Accentism
WellBeing|WellBeing #196
Accentism, discriminating against someone because of their accent, is still prevalent in societies around the world. We explore accent bias in an increasingly diverse world, the politics and cultural significance of accents and what your accent says about you.
GEORGIA NELSON

George Bernard Shaw once wrote, “It is impossible for an Englishman to open his mouth without making some other Englishman hate or despise him” — a phrase that still rings true to this day. Whether you’re aware of it or not, everyone has an accent. The way you speak can tell others a lot about you: “It’s a telltale giveaway of where you’re from, where you live, where you were raised,” says podcast host Josh Clark on the ‘What’s the deal with accents?’ episode of Stuff You Should Know About.

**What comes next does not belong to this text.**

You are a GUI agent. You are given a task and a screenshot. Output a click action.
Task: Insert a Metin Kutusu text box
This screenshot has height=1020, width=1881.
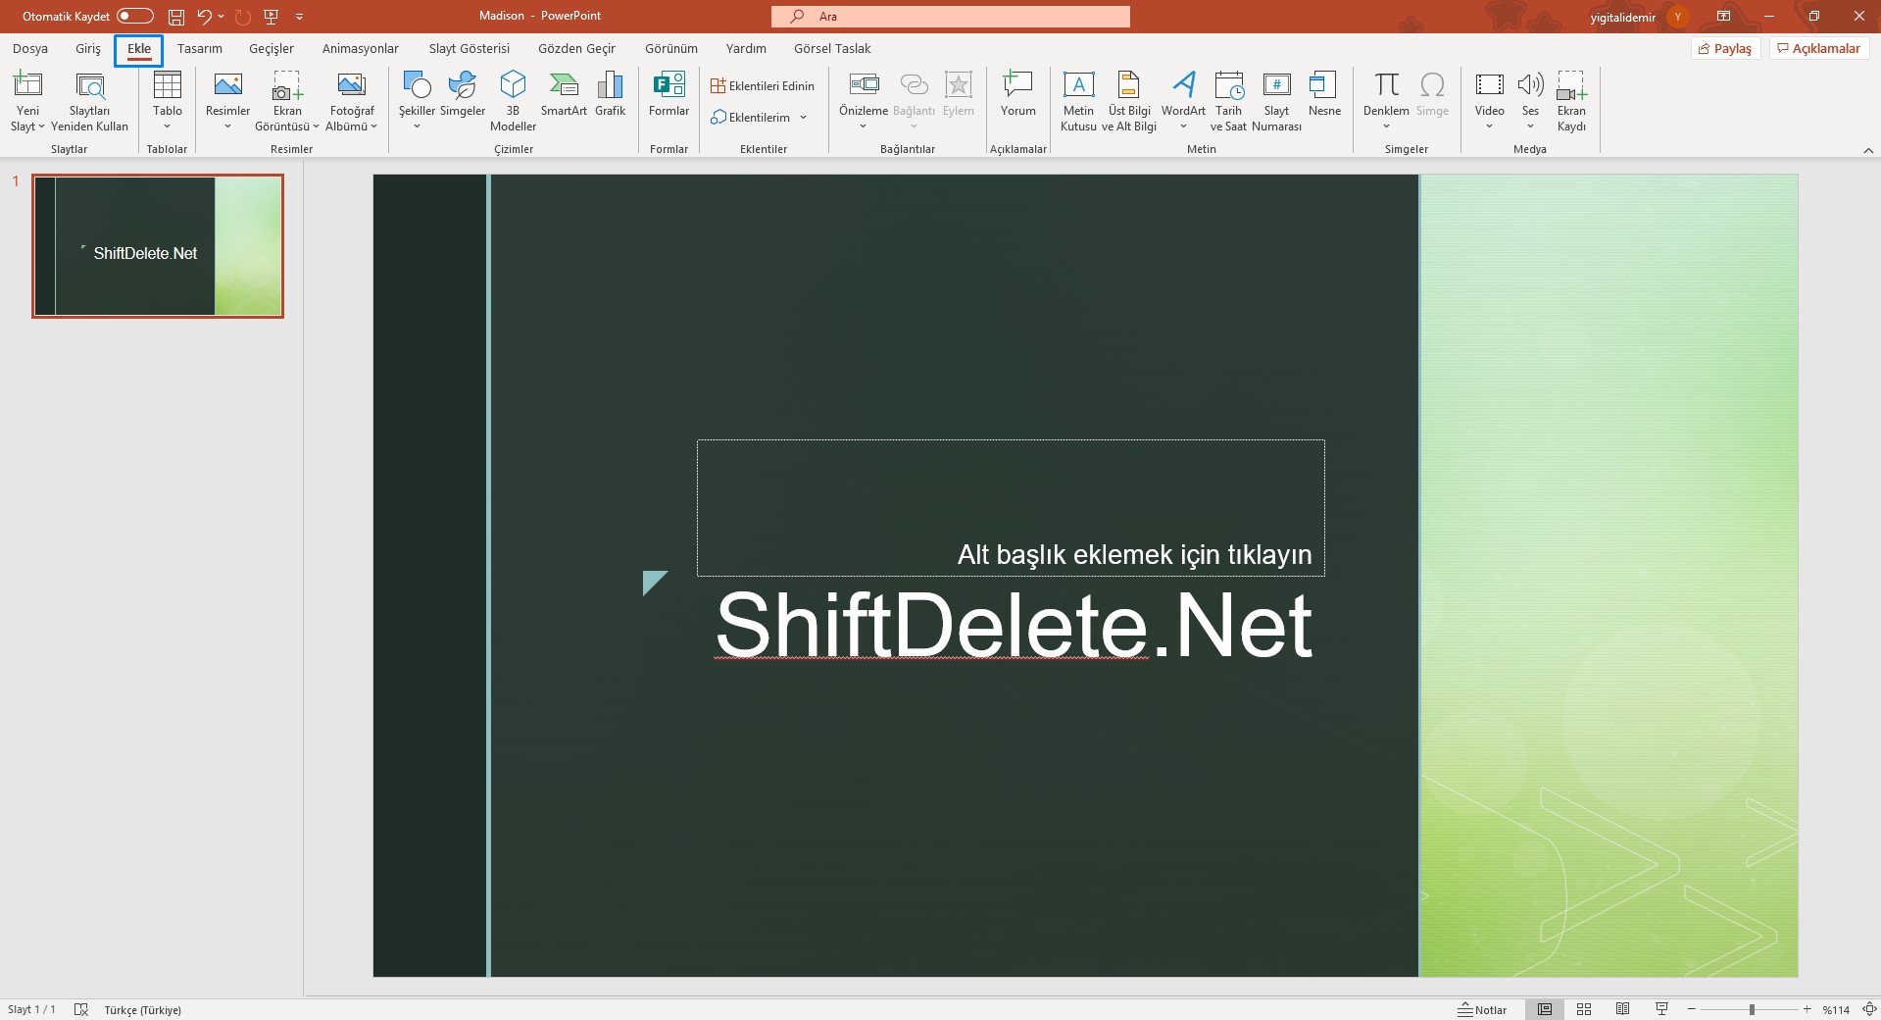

An accent is formed based on the people you are around and how they speak. Just like you, your accent is a product of the environment around you, but it can tell you a lot about your family history, too, from socio-economic class to education and where your distant relatives are from. Accents can also give away non-locals or tourists, as the different pronunciation is easily noticeable.

Your accent can change over time, depending on your environment and where you live. For example, an Australian living in the United States for many years will likely pick up an American “twang”, usually subconsciously, not just because they are hearing it all the time but also for the convenience of being better understood. You may also learn to adjust your accent according to your situation. In an office setting, a polished, refined tone may be your go-to, but you may be a bit looser and slip back into your regional dialect when it comes to casual conversations with friends.

When it comes to the English language, accents are integral in telling not only what country you live in but what region you are from. There are 160 distinct dialects of the English language and hundreds more regional and foreign accents within these dialects. According to linguists, there are three main Australian English varieties — broad, general and cultivated — but this doesn’t take regional variations into account.

Broad Australian English is the stereotypical Australian accent you hear from the likes of Steve Irwin and Paul Hogan, and is often called “Strine” or “Strayan”. General Australian English (GAE) dialect is prominent in urban parts of the country and is the most common dialect, while cultivated Australian English is often indicative of higher social class and wealth, and generally sounds more refined (think Cate Blanchett and Geoffrey Rush). Alongside these three main varietals, Australian Aboriginal English has its own structure and phonetic traits and varies on a continuum from being quite close to GAE to non-standard forms.

Our accents are formed well before we are even aware of them. A series of studies led by Professor Kathleen Wermke, founding director of the Centre for PreSpeech Development and Developmental Disorders at the University of Würzburg in Germany, analysed the acoustics of more than 6000 cries of around 144 newborns of different nationalities. The first study for the Journal of Voice studied babies born to German and Mandarin-speaking Chinese families. Mandarin is a tonal language, which means pitch and intonation change the meaning of words. Wermke’s study found that the Chinese babies had higher “intra-utterance frequency variation” — their pitch of crying fluctuated to greater highs and lows than the German babies. These findings were backed up by Wermke’s second study for Speech, Language and Hearing, which compared the cries from German and Nso babies from Cameroon, who also had a more “melodic” cry.

These studies suggest that while humans aren’t born with the immediate ability to speak, linguistic development is well underway by the time babies are born.

… while humans aren’t born with the immediate ability to speak, linguistic development is well underway by the time babies are born.